Sidney Powell
Sidney Powell speaking during a press conference at the Republican National Committee headquarters in Washington, DC, on November 19.
MANDEL NGAN/AFP via Getty Images
  • The Trump campaign announced on Sunday that it was parting ways with attorney Sidney Powell. 
  • Powell’s wild conspiracy theories proved too much even for President Donald Trump, according to reports, as his legal campaign to overturn the election result descended last week into farce. 
  • Powell has alleged a vast plot by communists, financier George Soros and GOP officials in Georgia to steal the election from Trump. She has provided no convincing evidence to back the claims. 
  • Visit Business Insider’s homepage for more stories.

When President Donald Trump on November 15 announced the legal team leading his campaign to overturn the result of the presidential election, among them Dallas attorney Sidney Powell, he described them as a “truly great team.” 

But only a week later, the Trump campaign abruptly distanced itself from Powell. The attorney’s outlandish conspiracy theories became too much even for a president whose political identity is founded on stirring suspicion of “deep state” elites. 

 

Sources close to the president told The New York Times’ Maggie Haberman that Powell’s claims had become too much for Trump, and that for days the president has been “agitating” about Powell and Rudy Giuliani, the former New York City mayor leading the legal challenge. 

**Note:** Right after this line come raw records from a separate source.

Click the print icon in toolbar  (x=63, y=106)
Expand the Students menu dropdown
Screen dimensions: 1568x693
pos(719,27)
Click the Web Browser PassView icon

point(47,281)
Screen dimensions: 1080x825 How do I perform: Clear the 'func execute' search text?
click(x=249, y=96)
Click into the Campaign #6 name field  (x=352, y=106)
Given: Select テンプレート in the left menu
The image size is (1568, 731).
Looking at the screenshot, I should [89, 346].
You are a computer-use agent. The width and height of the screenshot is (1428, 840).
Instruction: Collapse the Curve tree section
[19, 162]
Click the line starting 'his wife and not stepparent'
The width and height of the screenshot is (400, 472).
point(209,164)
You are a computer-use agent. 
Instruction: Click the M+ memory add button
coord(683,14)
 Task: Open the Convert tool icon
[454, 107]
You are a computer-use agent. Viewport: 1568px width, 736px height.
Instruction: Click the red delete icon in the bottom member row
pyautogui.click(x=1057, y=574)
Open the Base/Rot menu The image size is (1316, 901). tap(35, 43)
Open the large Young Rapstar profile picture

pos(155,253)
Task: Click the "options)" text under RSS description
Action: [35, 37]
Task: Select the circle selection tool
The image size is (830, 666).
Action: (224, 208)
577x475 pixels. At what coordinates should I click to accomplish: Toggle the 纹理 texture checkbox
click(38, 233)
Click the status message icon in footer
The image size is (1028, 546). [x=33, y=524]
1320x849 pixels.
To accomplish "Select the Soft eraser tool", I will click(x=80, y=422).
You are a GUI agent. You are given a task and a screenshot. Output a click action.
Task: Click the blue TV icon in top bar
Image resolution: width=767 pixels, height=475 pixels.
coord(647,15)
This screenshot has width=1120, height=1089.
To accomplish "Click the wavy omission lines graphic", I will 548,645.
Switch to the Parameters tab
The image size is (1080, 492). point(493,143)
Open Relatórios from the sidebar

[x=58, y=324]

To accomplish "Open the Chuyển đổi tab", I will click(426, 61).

A particular focus of his ire was last Thursday’s bizarre press conference, where Powell aired the wild conspiracy theory, offering no evidence whatsoever, that Venezuelan socialists and Jewish financier George Soros had orchestrated a vast plot using rigged voting machines to steal the election from Trump. 

"She was too conspiratorial even for him," one Trump adviser told Haberman. 

Another tipping point was a federal judge in Pennsylvania Saturday rejecting the Trump campaign's legal challenge to the election result in the state, and directing withering criticism of the legal case the campaign's attorneys had presented. 

 

A Trump campaign official echoed the assessment in remarks to the LA Times' legal affair columnist Harry Litman. 

In its courtroom presentations, where stating deliberate falsehoods can attract serious legal penalties, the Trump campaign has notably declined to air the more incendiary claims made by figures such as Powell.

Powell is no stranger to stirring conspiracy theories in her defense of clients. 

As the attorney for Michael Flynn, the former White House national security advisor, she promoted the QAnon conspiracy theory, whose adherents groundlessly believe that a "deep state" cabal of child-abusing Hollywood stars and Democrats are secretly plotting against Trump and his allies. 

But comments to the Newsmax organization only two days after Thursday's press conference attracted criticism even from the president's allies. 

In the interview, Powell claimed that top Republican officials in Georgia, including Governor Brian Kemp, were part of the plot to fix the election.

"Georgia's probably going to be the first state I'm going to blow up and Mr. Kemp and the secretary of state need to go with it," she said, adding that her lawsuit would be "biblical" in its scale. 

Former New Jersey Governor Chris Christie, a longtime Trump advisor, was scathing about the Trump campaign's faltering legal effort to overturn the election in an interview with ABC News Sunday, describing the president's legal team as a "national embarrassment." He singled out Powell's claims about Georgia GOP officials for criticism, describing her conduct as "outrageous."

In a statement released after the Trump campaign cut its ties with her, Powell refused to relent, pledging to submit an "epic" lawsuit this week containing evidence of the claims that have alienated her from the president's allies.

Powell didn't immediately respond to an emailed request for comment.